Below is a listing. Copy each line of it that holds the word "computer".

※

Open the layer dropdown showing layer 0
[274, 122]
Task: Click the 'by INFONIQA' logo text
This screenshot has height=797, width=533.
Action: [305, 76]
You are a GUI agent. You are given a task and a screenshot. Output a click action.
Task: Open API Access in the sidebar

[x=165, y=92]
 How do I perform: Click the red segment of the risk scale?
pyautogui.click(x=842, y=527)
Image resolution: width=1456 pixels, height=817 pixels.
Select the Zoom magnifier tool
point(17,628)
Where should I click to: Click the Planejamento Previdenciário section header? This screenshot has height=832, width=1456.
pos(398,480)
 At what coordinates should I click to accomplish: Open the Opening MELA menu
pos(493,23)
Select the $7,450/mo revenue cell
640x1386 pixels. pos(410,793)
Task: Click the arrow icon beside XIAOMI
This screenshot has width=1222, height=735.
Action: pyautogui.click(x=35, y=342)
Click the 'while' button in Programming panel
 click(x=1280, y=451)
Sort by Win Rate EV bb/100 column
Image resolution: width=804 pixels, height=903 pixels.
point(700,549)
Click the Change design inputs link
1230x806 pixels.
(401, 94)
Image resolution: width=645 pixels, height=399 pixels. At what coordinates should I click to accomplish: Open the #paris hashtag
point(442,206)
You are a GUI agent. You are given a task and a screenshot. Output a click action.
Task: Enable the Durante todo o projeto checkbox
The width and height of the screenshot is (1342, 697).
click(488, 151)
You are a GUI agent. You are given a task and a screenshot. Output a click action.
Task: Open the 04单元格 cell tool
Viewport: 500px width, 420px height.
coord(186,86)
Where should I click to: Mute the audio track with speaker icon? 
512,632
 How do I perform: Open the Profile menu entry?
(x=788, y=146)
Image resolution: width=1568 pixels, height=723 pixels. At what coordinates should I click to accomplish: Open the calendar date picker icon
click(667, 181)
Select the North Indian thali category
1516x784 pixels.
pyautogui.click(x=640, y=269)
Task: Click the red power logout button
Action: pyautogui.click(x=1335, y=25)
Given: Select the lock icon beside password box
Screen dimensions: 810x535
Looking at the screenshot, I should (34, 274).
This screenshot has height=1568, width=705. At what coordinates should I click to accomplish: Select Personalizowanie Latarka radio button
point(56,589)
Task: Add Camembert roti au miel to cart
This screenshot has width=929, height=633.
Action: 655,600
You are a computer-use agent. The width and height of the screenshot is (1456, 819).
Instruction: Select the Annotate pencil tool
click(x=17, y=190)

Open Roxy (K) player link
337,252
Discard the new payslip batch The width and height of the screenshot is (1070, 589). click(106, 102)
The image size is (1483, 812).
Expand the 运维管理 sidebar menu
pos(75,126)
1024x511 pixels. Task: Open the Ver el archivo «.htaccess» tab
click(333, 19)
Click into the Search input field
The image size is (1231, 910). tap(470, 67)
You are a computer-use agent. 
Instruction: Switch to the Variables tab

※

▶ **WRITTEN SOLUTION**
You are a computer-use agent. The width and height of the screenshot is (1456, 819).
You are a computer-use agent. 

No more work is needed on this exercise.